Исходный документ.
К тому времени Браун достиг довольно высокого уровня технического мастерства и звучание его инструмента обрело глубину и бархатистость тона. «Мой тромбон представлялся мне скрипкой среди медных духовых, — рассказывал он, — и я подумал, почему бы не попробовать исполнять на тромбоне такую музыку, как на виолончели. Я не видел никаких оснований цепляться за то, что присуще стилю „тэйлгейт“. Так что я начал играть мелодии, исходя из мелодического типа исполнения, вместо того чтобы придерживаться манеры „тэйлгейт“.
Браун не был первым среди тромбонистов, пытавшихся играть legato, а не следовать довольно неуклюжему стилю марширующих оркестров, перенятому концертными коллективами, или подражать манере staccato новоорлеанских ансамблей. Такие тромбонисты-виртуозы, как, например, Артур Прайор, музыкант симфонического оркестра, десятилетиями развивали манеру legato. Да и джазовые исполнители Джек Тигарден и особенно Джимми Харрисон также к тому времени заложили основы плавной игры на тромбоне. Однако этот стиль все еще оставался редкостью, когда Браун приступил к его освоению. И он стал мастером в своем деле. В кабаре Себастьяна он регулярно исполнял свит-вариант пьесы «Trees», мелодию столь же приторную, сколь и стихотворение Джойса Килмера, послужившее для нее текстом.

Цель задания. Продолжите текст о тромбонисте Брауне, начиная сразу после его последнего предложения.

Блок данных.
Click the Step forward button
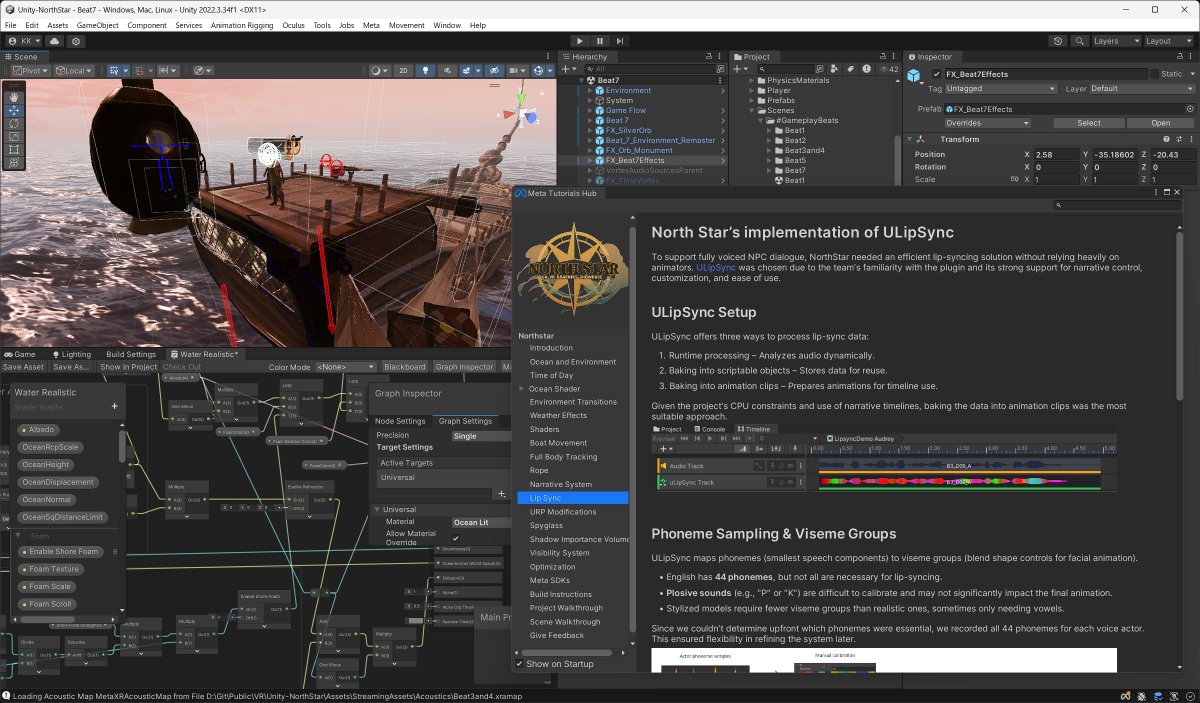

Итог упражнения.
В 1932 году Армстронг вторично появился у Себастьяна. В пасхальное воскресенье его менеджер — грубый, запойный, беспрерывно смолящий сигару будущий гангстер Джонни Коллинз — приказал музыкантам собраться для того, чтобы сделать рекламные фотографии. Браун не подчинился отчасти из религиозных убеждений, отчасти из чувства противоречия. И затем то ли сам заявил об уходе, то ли его уволили. Как раз в этот момент оркестр Эллингтона выступал в театре «Орфеум» в Лос-Анджелесе. Ирвинг Миллс заглянул к Себастьяну, услышал, как Браун играет пьесу «Trees», и пришел в восторг. Это было время депрессии, когда музыкальный бизнес трещал по швам и широкое распространение получила теория (впоследствии не подтвердившаяся) о том, что американцам нужна напевная, лирическая музыка, способная развеять беспокойство. Миллс, безусловно, рассчитывал, что приход Брауна будет содействовать повороту ансамбля в сторону большей мелодичности, и велел Дюку принять его. На следующий день Браун явился к Эллингтону. «Мы совершенно незнакомы, — сказал Дюк, — и никогда не встречались. Я никогда не слышал, как вы играете. Но Ирвинг велит взять вас, значит, так тому и быть». Трудно, пожалуй, поверить, что мнение Миллса так много значило для Эллингтона, но Браун рассказывал эту историю одними и теми же словами дважды — сначала Патриции Уиллард, а затем Стэнли Дансу, которые в течение долгих лет поддерживали связь с коллективом, и оба они не сомневались в ее истинности. Дюк доверял чутью Миллса, и Миллс вновь и вновь оправдывал эту веру.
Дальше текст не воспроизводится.